Mary and James retired, though Mary hated that word and the slowness and dullness it implied. She jumped into long-latent hobbies like painting and gardening, and she founded a continuing-education program for seniors at the local college. And, of course, she continued to write, sometimes in formal essays and sometimes as informal “morning sketches,” brief whispers of her thoughts as she greeted the earliest hours of each day. She once wrote in these sketches about a hot air balloon hovering over her backyard — but the beauty she saw was not merely in the colors of the fabric, but in the perspectives she imagined of the people in the basket. “What a marvelous view they must have,” she wrote. “What a marvelous view.”

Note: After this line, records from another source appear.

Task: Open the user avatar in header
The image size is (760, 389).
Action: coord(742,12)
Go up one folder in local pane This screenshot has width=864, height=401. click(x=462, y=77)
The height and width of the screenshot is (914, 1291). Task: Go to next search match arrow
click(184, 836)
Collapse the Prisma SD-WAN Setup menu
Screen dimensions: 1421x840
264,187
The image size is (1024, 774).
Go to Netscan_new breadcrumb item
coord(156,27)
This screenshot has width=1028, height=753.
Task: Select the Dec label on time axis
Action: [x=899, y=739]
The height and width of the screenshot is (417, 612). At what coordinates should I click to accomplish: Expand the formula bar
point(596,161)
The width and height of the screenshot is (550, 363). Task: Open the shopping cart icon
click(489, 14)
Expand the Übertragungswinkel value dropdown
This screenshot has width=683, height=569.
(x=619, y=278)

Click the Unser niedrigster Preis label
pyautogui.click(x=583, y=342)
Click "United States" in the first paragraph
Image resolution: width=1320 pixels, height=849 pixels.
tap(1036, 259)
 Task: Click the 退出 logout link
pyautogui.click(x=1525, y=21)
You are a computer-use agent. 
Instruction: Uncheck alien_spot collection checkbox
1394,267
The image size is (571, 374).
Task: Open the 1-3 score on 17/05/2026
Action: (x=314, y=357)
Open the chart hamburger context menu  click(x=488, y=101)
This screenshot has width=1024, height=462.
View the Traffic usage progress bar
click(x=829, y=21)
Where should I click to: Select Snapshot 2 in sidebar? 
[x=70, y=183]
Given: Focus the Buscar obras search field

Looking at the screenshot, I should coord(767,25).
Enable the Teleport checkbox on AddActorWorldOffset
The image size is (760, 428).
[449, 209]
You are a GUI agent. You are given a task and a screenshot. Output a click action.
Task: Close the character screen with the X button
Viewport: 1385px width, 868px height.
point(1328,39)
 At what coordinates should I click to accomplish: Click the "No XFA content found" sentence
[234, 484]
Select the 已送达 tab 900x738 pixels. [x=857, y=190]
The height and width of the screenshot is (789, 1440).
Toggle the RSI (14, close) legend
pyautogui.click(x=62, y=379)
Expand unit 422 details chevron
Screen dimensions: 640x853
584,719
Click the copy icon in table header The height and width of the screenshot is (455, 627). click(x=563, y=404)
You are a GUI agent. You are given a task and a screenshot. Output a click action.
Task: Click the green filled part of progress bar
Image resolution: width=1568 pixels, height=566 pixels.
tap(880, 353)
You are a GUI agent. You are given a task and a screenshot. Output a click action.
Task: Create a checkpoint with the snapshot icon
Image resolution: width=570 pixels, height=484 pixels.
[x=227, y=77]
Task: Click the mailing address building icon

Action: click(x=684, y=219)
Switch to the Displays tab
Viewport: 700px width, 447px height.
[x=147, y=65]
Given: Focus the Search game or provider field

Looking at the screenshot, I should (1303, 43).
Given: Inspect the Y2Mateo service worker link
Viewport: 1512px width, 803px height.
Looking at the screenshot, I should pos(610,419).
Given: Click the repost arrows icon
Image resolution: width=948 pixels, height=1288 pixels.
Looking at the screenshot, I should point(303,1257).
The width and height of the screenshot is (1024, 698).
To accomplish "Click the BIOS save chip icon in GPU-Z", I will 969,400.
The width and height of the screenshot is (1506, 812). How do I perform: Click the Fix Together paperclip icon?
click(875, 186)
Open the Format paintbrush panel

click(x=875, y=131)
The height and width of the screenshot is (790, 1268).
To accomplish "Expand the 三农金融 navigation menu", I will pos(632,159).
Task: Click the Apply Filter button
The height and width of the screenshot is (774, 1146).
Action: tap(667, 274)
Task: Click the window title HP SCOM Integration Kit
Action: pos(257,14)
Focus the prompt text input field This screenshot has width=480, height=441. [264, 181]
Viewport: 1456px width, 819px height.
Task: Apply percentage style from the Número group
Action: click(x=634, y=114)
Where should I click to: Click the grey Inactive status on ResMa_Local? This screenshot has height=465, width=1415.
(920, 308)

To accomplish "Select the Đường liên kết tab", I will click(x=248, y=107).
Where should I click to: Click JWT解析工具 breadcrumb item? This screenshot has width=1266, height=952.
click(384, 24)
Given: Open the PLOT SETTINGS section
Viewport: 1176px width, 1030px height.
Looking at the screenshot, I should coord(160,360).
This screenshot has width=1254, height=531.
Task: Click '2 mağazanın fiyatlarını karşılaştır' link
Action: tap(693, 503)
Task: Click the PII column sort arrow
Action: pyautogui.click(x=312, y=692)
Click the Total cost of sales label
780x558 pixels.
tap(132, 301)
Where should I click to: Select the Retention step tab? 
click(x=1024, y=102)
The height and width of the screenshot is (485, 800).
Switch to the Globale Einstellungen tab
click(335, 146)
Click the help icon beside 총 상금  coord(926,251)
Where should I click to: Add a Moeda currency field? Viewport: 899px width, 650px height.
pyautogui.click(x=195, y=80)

Inevitably, Mary’s pen slowed, her paintbrushes dried, and her piano fell out of tune. As she lost her eyesight in her final days, she took to laying her hands on her face. She would feel their weight, the hands that defined the many parts of her life: the light touch of a pianist playing Debussy, the firm touch of a young mother with four children, the guiding touch of a therapist and author, the loving touch of a wife who held the hand of the same man for 64 years.


I like thinking of Mary’s story throughout the year: it reminds me how many mountains in my life have a far side worth exploring, how it’s never too late to begin anything, how we can take any moment and see in it something new and wonderful.

But I think of Mary on July 4th in particular because it’s the last day I saw her. Independence Day, 2013, when I stood at the deathbed of my grandmother, Mary Baird Carlsen, and said goodbye.

It was, of course, a dark day for my family — but we had been well trained by this remarkable woman. So as we stood around her bed that night, we turned to see the colored light of the fireworks exploding outside the window. We imagined Mary looking down on it all, and we thought: what a marvelous view she must have.